RECORDS =>
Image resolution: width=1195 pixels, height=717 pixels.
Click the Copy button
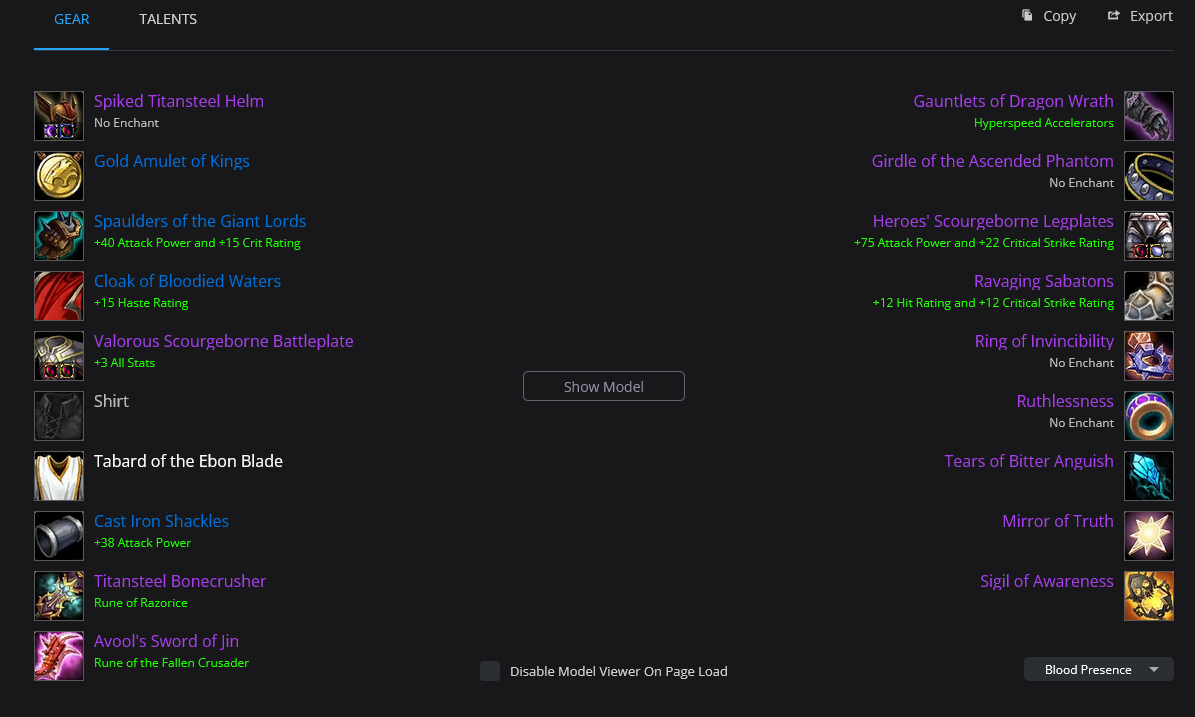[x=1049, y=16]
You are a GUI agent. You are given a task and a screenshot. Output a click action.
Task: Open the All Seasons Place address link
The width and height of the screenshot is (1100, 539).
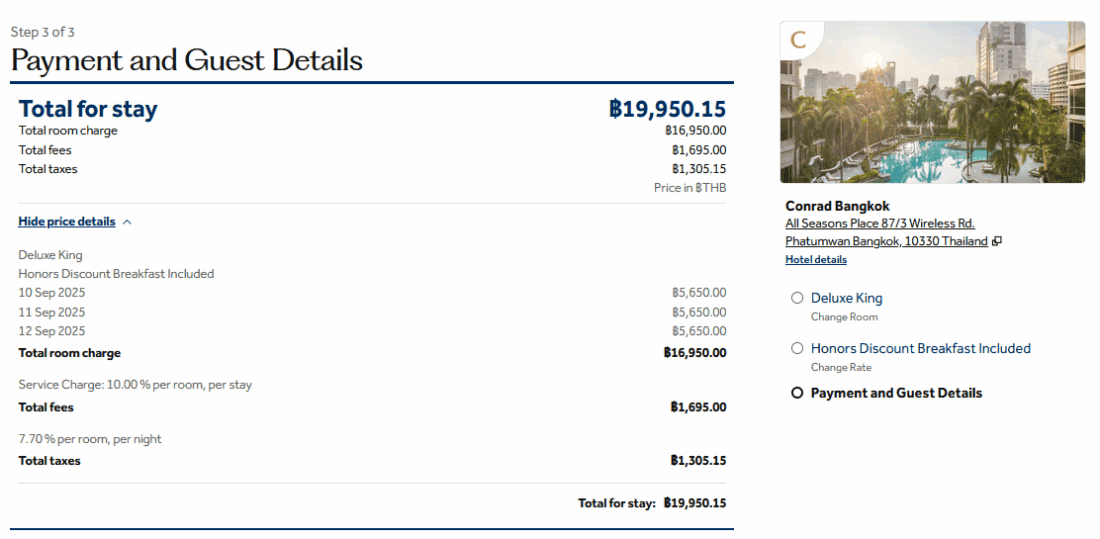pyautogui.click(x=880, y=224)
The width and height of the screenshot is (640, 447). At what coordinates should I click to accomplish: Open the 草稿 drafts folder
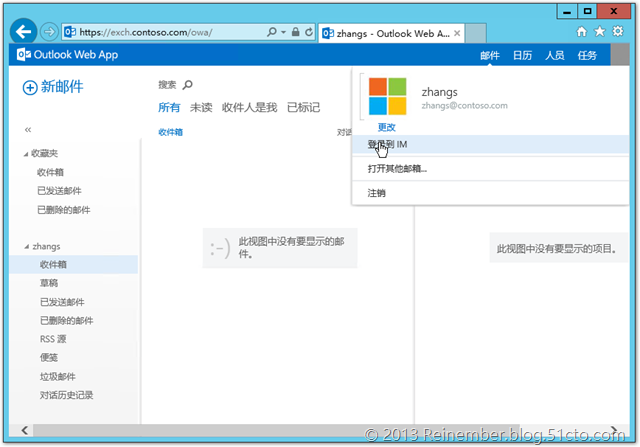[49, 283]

--

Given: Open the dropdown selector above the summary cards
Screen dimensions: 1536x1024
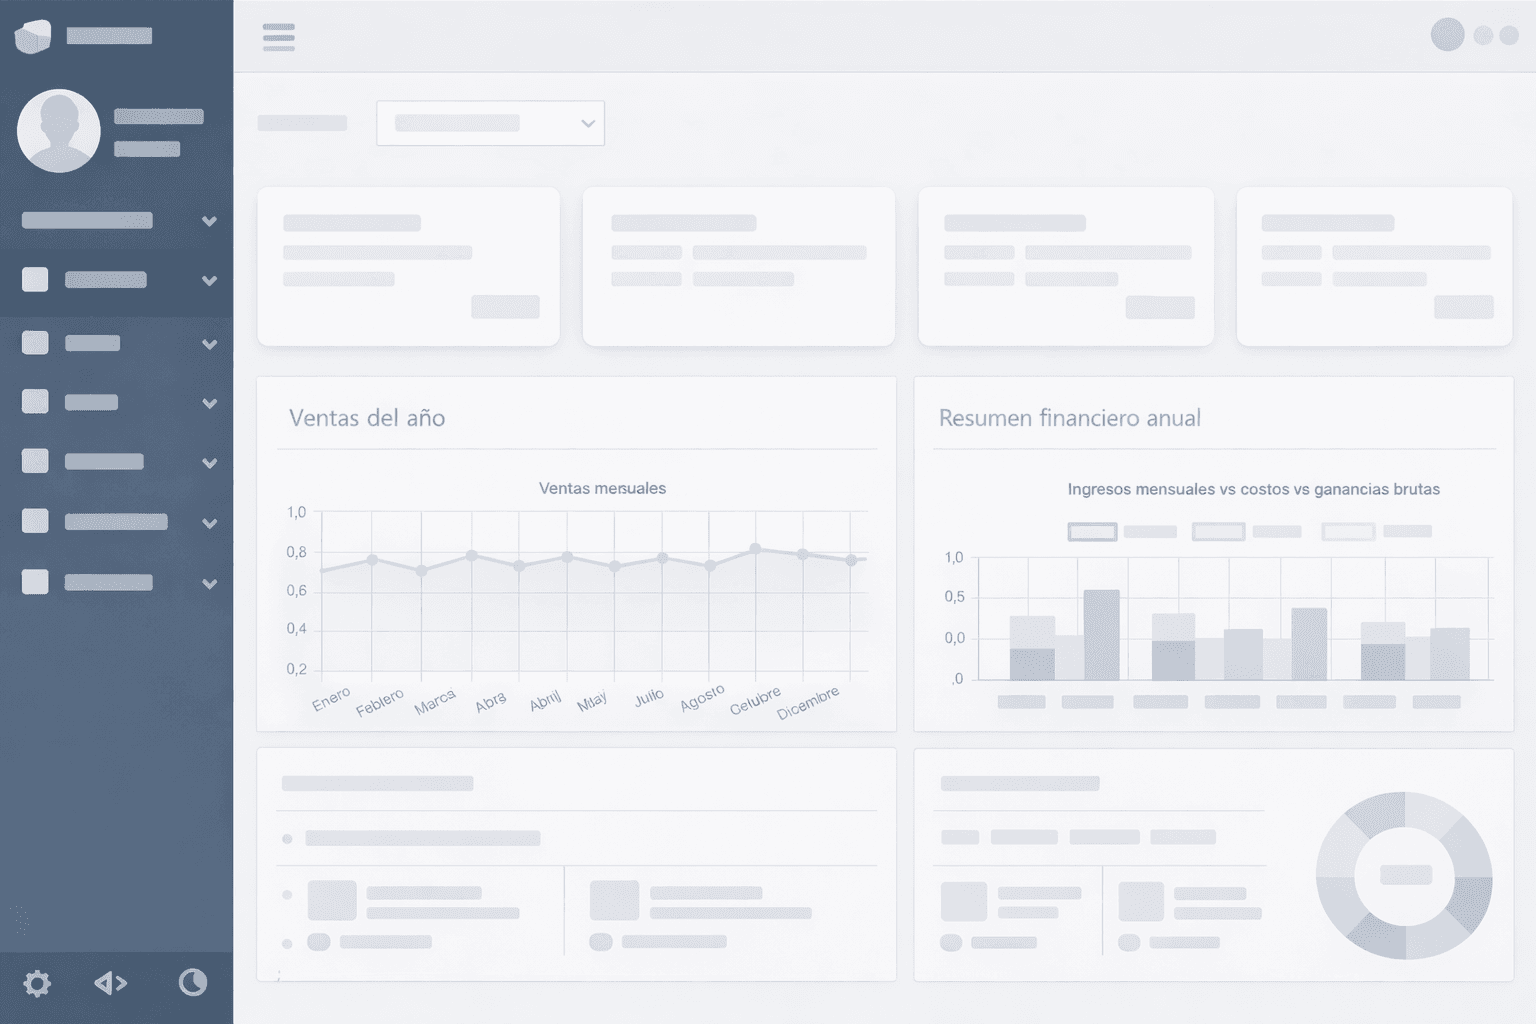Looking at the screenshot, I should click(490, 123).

WORK ORDER => Start at the line containing "Image resolution: width=1195" above and stop at the line containing "Task: Open the All Seasons Place address link". Output those lines exactly, both included, but none of the pictures.

RESPONSE TO THE TASK =>
Image resolution: width=1195 pixels, height=717 pixels.
Click the Copy button
[x=1049, y=16]
You are a GUI agent. You are given a task and a screenshot. Output a click action.
Task: Open the All Seasons Place address link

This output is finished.